Gazeteler gündeliğin dışında her şeyden bahsediyor. Gazeteler beni sıkıyor, bana hiçbir şey öğretmiyor, anlattıkları beni ilgilendirmiyor, ne beni sorguluyor ne de sorduğum sorulara ya da sormak istediklerime cevap veriyor...
Gerçekten olup bitenler, yaşadıklarımız, ötesi, bütün geri kalan nerede? Her gün olup biteni ve her gün yineleneni, basmakalıbı, gündeliği, besbelliyi, ortaklaşa olanı, sıradanı, olağan-içini, arka plandaki uğultuyu nasıl açıklayacağız, onu nasıl sorgulayacak, nasıl tarif edeceğiz?
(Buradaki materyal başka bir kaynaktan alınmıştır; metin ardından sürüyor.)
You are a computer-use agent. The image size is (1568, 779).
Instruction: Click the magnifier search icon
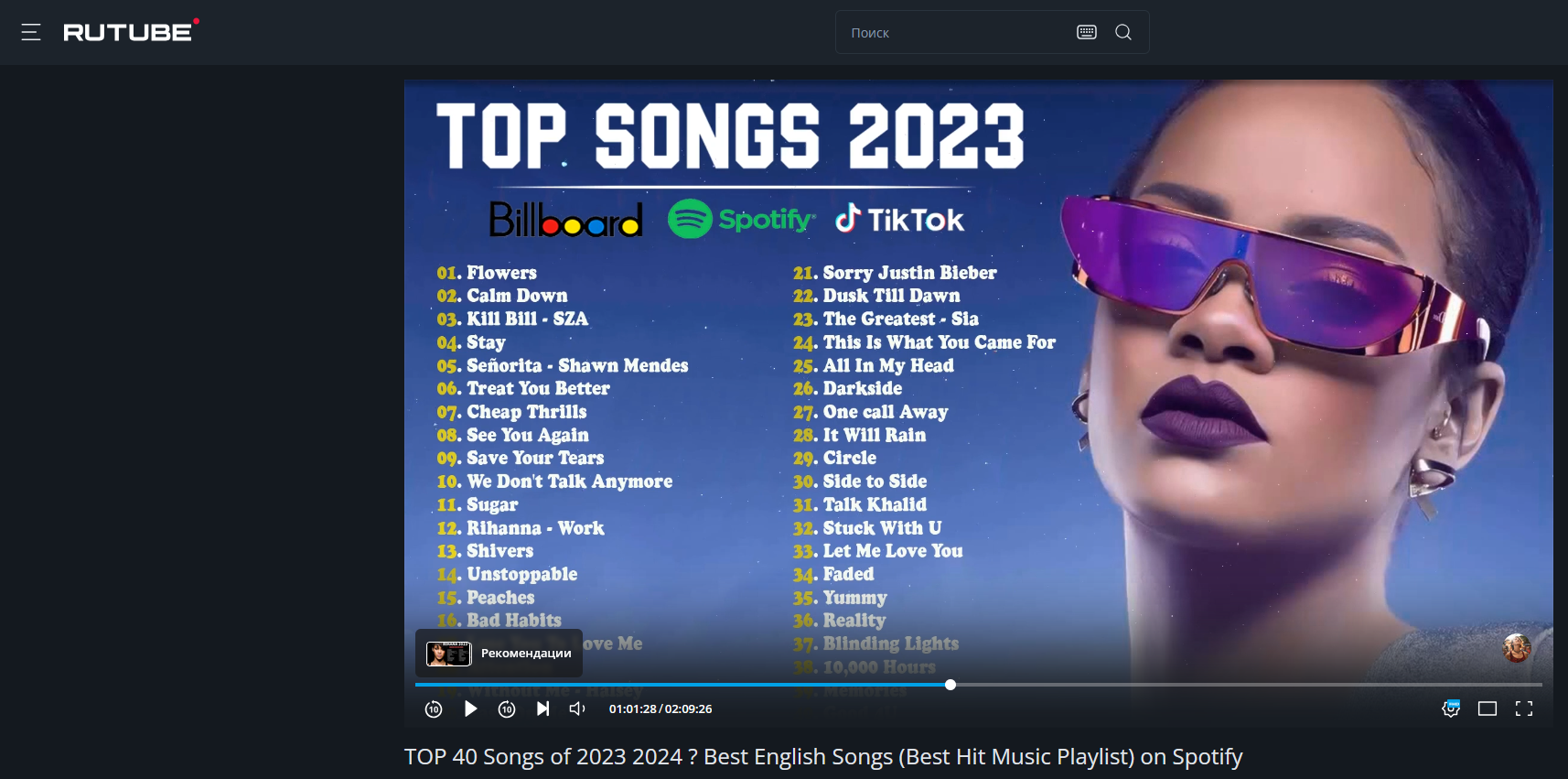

olağan-içi, söz konusu anlaşılması güç dünyayı deşifre etmek amacıyla, naif bir envanter denemesiyle bir araya toplanmış yazılardan oluşuyor. Perec, yaşamın farklı safhalarında her gün iç içe yaşadıklarımızın dökümünü yapıyor. Hemen yakınımızda var olup da üzerinde hiç düşünmediklerimizi, aklımıza getirmediklerimizi tarif ederek bizi şaşırtıyor-, onları bir sosyologun, hatta bir antropologun, bakış açısından ele alarak bozuyor, bölüyor, parçalarına ayırıyor.